- **THE REQUEST**:
Copy the entries word for word, starting at the line that contains "Given: Click part" and ending at the line that contains "point(224,260)".

━━━ DATA FOR THE TASK

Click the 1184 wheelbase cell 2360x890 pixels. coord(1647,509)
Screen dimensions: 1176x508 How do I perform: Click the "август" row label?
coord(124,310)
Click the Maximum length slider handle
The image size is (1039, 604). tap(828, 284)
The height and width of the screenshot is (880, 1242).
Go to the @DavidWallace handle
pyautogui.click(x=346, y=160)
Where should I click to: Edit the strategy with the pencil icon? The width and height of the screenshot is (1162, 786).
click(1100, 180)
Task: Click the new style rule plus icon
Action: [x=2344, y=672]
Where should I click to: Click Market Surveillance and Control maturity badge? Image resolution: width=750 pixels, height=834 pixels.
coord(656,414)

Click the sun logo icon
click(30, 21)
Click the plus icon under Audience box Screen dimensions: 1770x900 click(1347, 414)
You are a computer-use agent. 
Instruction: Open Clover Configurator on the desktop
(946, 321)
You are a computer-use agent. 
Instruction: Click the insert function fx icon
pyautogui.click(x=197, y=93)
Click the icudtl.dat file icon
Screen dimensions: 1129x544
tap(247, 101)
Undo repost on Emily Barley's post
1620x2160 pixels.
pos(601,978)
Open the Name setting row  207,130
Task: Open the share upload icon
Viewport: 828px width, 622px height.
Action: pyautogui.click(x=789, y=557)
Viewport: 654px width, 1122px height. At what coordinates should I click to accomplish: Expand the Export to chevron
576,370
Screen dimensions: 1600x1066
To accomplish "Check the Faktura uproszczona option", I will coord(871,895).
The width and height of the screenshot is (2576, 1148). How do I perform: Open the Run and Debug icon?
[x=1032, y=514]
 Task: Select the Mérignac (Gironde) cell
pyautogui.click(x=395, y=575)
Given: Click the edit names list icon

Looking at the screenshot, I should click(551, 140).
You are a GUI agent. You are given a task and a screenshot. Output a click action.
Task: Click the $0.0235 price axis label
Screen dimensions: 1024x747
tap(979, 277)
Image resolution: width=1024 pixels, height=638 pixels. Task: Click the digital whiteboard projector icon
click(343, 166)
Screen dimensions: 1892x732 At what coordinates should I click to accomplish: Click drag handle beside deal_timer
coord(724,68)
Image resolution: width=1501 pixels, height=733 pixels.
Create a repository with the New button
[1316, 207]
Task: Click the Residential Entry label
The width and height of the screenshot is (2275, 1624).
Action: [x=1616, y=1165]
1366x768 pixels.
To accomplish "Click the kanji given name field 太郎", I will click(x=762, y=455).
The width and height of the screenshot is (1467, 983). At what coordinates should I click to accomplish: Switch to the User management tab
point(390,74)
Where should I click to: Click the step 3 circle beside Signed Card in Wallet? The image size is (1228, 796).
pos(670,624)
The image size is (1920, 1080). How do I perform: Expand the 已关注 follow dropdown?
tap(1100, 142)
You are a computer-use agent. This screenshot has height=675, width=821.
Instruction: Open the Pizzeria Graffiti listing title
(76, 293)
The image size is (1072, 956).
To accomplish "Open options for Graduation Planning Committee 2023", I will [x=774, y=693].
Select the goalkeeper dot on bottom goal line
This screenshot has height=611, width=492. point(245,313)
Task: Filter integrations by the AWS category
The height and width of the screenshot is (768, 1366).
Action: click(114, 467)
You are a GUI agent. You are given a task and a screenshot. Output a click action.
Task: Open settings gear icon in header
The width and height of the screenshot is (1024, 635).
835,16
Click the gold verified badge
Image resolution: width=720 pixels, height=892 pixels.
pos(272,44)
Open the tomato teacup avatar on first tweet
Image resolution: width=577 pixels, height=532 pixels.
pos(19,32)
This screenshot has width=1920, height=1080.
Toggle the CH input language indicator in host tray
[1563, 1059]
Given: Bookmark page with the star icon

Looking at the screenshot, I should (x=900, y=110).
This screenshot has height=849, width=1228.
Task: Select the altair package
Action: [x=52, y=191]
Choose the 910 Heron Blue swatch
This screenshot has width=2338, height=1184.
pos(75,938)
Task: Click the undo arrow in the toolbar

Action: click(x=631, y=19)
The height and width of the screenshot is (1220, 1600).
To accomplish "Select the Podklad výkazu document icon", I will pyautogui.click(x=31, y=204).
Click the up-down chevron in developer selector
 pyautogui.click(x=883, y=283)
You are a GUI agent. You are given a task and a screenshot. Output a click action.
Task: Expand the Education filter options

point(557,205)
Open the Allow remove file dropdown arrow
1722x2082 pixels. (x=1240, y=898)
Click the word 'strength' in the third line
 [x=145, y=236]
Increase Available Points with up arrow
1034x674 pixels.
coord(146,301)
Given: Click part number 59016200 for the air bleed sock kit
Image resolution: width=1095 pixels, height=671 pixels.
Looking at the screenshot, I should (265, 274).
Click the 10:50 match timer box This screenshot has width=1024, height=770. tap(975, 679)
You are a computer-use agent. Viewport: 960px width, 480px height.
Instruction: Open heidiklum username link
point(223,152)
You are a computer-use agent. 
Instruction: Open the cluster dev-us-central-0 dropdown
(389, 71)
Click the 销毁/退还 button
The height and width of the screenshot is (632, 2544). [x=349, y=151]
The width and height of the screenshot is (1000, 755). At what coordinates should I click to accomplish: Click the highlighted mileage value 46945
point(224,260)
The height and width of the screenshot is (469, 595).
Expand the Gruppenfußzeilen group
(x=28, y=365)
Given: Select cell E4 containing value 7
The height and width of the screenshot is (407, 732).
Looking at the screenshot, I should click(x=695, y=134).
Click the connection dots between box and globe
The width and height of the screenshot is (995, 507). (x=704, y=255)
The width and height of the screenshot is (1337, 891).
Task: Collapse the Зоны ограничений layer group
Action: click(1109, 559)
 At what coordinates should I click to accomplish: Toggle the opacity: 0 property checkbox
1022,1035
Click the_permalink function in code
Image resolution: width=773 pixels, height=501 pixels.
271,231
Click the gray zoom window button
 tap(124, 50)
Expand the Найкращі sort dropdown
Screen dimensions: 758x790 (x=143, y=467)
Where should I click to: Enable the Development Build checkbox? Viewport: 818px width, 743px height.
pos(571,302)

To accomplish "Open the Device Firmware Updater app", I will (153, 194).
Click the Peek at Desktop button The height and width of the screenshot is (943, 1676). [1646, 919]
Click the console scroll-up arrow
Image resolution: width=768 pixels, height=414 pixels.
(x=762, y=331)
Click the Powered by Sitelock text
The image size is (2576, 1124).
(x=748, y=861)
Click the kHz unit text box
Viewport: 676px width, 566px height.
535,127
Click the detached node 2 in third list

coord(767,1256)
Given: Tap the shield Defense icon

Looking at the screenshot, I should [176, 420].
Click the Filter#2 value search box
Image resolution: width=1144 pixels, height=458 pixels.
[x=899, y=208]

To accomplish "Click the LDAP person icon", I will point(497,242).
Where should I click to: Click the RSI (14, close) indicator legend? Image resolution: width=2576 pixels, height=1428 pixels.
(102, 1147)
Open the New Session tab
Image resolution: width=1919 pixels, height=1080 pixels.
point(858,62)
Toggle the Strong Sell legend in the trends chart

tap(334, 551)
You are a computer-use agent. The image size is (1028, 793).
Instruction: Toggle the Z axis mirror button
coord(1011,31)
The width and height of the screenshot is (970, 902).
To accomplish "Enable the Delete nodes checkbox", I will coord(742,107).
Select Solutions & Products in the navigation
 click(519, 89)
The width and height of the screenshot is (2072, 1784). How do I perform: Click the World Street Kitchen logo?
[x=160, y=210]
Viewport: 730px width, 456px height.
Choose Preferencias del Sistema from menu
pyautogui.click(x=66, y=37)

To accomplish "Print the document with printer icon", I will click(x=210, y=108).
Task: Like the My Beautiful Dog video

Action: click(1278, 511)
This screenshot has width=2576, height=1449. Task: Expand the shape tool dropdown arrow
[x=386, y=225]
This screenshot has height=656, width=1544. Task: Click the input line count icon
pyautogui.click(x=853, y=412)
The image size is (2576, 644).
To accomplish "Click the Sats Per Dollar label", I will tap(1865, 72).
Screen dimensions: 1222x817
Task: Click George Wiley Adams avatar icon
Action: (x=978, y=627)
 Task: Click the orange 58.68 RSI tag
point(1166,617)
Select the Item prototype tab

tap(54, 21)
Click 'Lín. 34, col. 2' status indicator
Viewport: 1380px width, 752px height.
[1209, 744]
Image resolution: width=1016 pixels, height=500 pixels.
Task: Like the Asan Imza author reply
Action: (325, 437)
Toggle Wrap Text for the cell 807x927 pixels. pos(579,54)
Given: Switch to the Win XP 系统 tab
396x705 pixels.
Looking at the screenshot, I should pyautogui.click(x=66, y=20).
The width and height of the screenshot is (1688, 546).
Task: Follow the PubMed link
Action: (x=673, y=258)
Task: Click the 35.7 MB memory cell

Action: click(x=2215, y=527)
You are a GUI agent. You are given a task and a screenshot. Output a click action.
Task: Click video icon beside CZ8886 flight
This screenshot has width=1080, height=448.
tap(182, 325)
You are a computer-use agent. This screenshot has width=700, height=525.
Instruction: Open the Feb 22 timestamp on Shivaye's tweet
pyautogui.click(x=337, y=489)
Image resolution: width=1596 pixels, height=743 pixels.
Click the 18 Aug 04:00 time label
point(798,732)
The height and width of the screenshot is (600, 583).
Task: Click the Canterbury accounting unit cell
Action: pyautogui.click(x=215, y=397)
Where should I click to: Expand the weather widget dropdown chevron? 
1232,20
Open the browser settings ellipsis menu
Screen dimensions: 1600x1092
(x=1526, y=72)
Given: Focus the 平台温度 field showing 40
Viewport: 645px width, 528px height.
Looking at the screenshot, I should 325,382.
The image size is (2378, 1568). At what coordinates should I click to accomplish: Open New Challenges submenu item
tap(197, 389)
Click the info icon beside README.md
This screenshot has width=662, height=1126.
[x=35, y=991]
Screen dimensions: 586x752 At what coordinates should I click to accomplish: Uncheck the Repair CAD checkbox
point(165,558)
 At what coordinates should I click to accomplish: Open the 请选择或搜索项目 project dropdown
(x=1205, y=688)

━━━━━━

- **TASK RESULT**:
Given: Click part number 59016200 for the air bleed sock kit
Image resolution: width=1095 pixels, height=671 pixels.
Looking at the screenshot, I should (265, 274).
Click the 10:50 match timer box This screenshot has width=1024, height=770. tap(975, 679)
You are a computer-use agent. Viewport: 960px width, 480px height.
Instruction: Open heidiklum username link
point(223,152)
You are a computer-use agent. 
Instruction: Open the cluster dev-us-central-0 dropdown
(389, 71)
Click the 销毁/退还 button
The height and width of the screenshot is (632, 2544). [x=349, y=151]
The width and height of the screenshot is (1000, 755). At what coordinates should I click to accomplish: Click the highlighted mileage value 46945
point(224,260)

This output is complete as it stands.